Buttock Nerve Pain – The Upper & Lower Buttock Regions (Including Sciatica, Piriformis Syndrome, Deep Gluteal Syndrome, Cluneal Neuralgia, Gluteal Neuralgia)
Buttock Nerve Pain can include Sciatica, Piriformis Syndrome, Deep Gluteal Syndrome, Cluneal Neuralgia, Gluteal Neuralgia.
Pain through the buttock and extending into the legs may develop due to a problem along the pathway of a peripheral nerve, outside the spine. Pain related to a nerve is called “Neuralgia”. You can read more about neuralgia in our previous blog.
Which Nerves May Be Involved With Your Buttock Nerve Pain
Nerves that pass through or supply the buttock region include:
- the sciatic nerve
- the cluneal nerves – superior, middle and inferior
- the gluteal nerves – these are motor nerves that serve muscles and not the skin.

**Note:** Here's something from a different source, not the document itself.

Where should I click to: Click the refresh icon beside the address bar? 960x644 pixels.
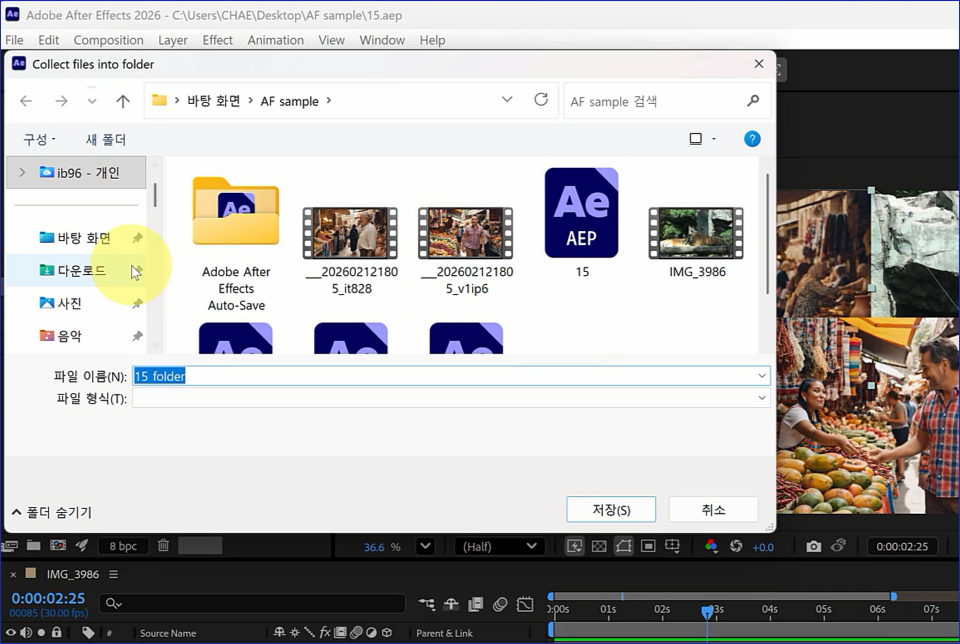(541, 100)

- superior gluteal nerve – serves the gluteus medius, minimus and tensor fascia lata (TFL) muscles
- inferior gluteal nerve – serves the gluteus maximus muscle
- posterior femoral cutaneous nerve – provides nerve supply to a large area of skin of the back of the thigh.
Nerve Related Pain / Neuralgia in the Buttock Region
The Sciatic Nerve and “Sciatica”
The term “sciatica” is often used incorrectly in reference to any pain felt in the area running from the back, down into the leg. See our section on “back-related hip pain” to read more about radicular pain associated with irritation of the nerve roots as they exit the spine. The sciatic nerve does not exit the spine as a single nerve. Nerve roots from the lower levels of the lumbar spine (lower back) and sacrum (tailbone) join together in the pelvis. Here they form a thick, cord-like structure, called “the sciatic nerve”. This large nerve exits the inner pelvis via the greater sciatic notch and runs through the buttock and down the back of the thigh.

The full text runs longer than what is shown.